# Nothing happens in Heaven unless...



## Richard King (Jul 23, 2006)

I was just flipping channels and I heard Creflo Dollar on TBN say...

"Nothing happens in heaven UNLESS someone on earth decrees it. Heaven is limited. If no one prays and makes a request then heaven is powerless."

Scary thought. 
I would hate to believe it.
His megachurch audience 'Amened' and bought it.

Then he said..."you will hear people say that sometimes God's answer to your prayer is NO or not now. Nowhere in the Bible does it say that. "

[Edited on 7-24-2006 by Richard King]


----------



## MW (Jul 23, 2006)

> _Originally posted by Richard King_
> Then he said..."you will hear people say that sometimes God's answer to your prayer is NO or not now. Nowhere in the Bible does it say that. "



James 4:3, Ye ask, and receive not, because ye ask amiss, that ye may consume it upon your lusts.

If they speak not according to this word it is because there is no light in them.


----------



## Richard King (Jul 23, 2006)

he got around that later (supposedly). He said, "if you prayin' right you will be answered."
Praying right was defined as..."having faith".


----------



## Larry Hughes (Jul 23, 2006)

Creflo Dollar is one of those spoken of in Jude, he IS without a doubt a false teacher. He is a monster. No apology can be made for his filthy language!


----------



## fivepointcalvinist (Jul 23, 2006)

> _Originally posted by Larry Hughes_
> Creflo Dollar is one of those spoken of in Jude, he IS without a doubt a false teacher. He is a monster. No apology can be made for his filthy language!
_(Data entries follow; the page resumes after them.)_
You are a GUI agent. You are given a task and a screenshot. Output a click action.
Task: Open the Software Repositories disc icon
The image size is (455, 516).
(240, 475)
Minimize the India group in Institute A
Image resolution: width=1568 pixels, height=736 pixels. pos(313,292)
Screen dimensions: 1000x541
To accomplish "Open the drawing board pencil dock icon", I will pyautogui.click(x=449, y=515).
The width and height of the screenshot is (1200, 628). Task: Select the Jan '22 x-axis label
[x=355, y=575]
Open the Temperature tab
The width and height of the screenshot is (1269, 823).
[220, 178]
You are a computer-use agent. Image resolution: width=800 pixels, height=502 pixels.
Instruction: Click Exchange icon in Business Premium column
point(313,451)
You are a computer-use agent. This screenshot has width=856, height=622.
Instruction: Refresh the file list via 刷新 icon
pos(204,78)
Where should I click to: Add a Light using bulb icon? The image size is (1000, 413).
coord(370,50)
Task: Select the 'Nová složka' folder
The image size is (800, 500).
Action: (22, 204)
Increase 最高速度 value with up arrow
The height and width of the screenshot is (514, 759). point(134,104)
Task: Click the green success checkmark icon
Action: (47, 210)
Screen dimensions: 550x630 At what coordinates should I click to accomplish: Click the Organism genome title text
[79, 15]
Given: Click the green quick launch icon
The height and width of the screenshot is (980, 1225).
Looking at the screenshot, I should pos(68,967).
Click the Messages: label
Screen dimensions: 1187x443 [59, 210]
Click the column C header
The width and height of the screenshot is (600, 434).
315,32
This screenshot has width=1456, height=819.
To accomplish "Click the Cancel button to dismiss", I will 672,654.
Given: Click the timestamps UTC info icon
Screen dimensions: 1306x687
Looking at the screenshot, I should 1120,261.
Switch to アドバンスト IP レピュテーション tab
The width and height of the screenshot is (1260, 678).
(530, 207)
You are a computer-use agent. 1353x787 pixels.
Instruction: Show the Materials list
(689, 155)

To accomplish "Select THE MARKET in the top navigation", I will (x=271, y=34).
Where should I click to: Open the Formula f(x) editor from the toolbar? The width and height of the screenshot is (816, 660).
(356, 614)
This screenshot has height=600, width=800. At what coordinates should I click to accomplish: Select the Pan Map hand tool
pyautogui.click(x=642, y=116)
Jude 1:16 These are grumblers, finding fault, following after their {own} lusts; they speak arrogantly, flattering people for the sake of {gaining an} advantage.
Jude 1:17 Â¶ But you, beloved, ought to remember the words that were spoken beforehand by the apostles of our Lord Jesus Christ,
Jude 1:18 that they were saying to you, "In the last time there will be mockers, following after their own ungodly lusts."
Jude 1:19 These are the ones who cause divisions, worldly-minded, devoid of the Spirit.


----------



## jaybird0827 (Jul 24, 2006)

"If any man teach otherwise, and consent not to wholesome words, even the words of our Lord Jesus Christ, and to the doctrine which is according to godliness; He is proud, knowing nothing, but doting about questions and strifes of words, whereof cometh envy, strife, railings, evil surmisings, Perverse disputings of men of corrupt minds, and destitute of the truth, supposing that gain is godliness: from such withdraw thyself." 

I Timothy 6:3-5

[Edited on 7-24-2006 by jaybird0827]


----------